**Stored data entries:**
== Segment start ==
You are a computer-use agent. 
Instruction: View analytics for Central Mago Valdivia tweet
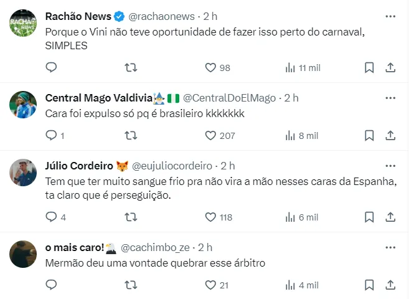(290, 135)
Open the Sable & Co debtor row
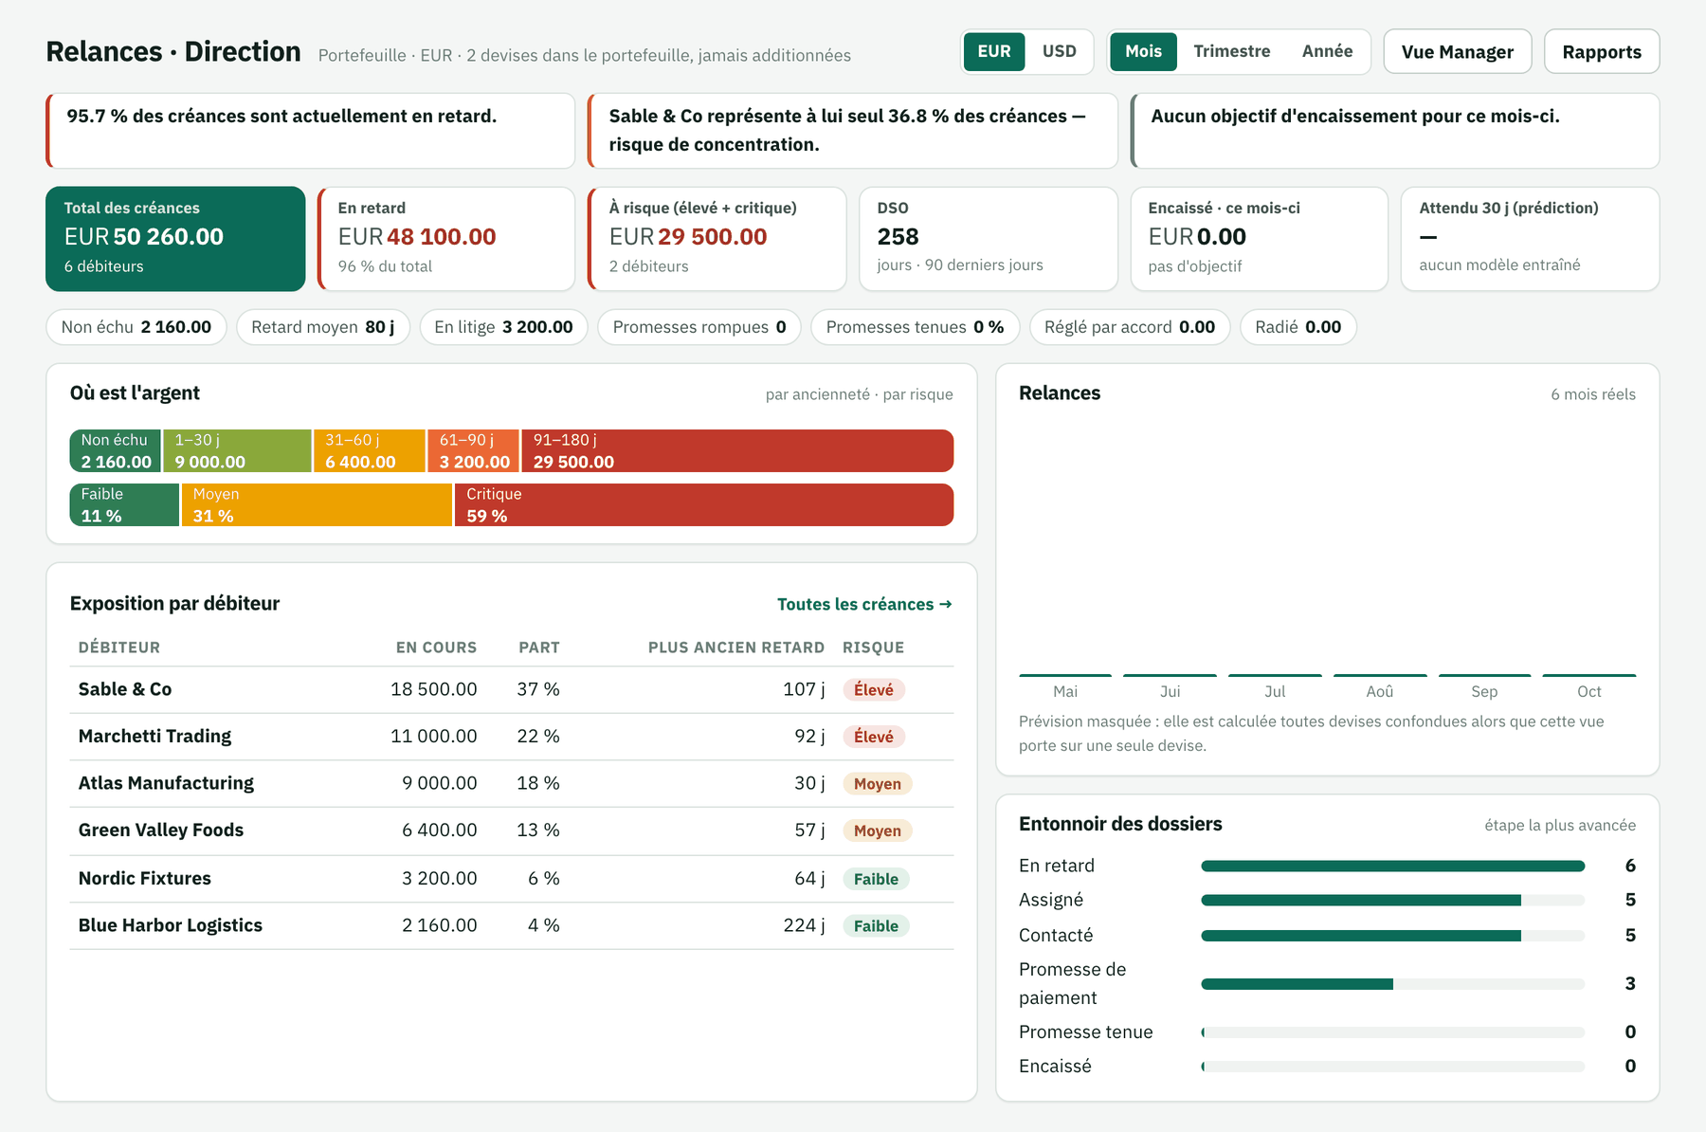 (512, 689)
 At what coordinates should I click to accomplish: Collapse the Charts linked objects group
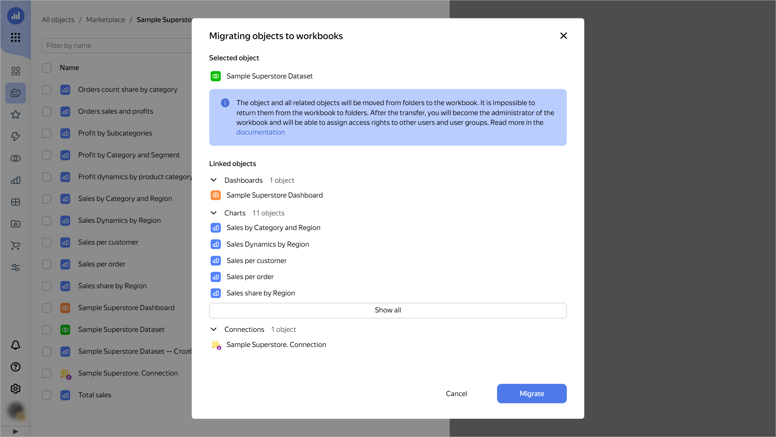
== Segment end ==
**WHAT TO DO:** Leave the pictures out, then output exactly the lines from the "Instruction: View analytics" line through the end of the records above, and no others.

**EXERCISE RESPONSE:**
Instruction: View analytics for Central Mago Valdivia tweet
(290, 135)
Open the Sable & Co debtor row
 (512, 689)
 At what coordinates should I click to accomplish: Collapse the Charts linked objects group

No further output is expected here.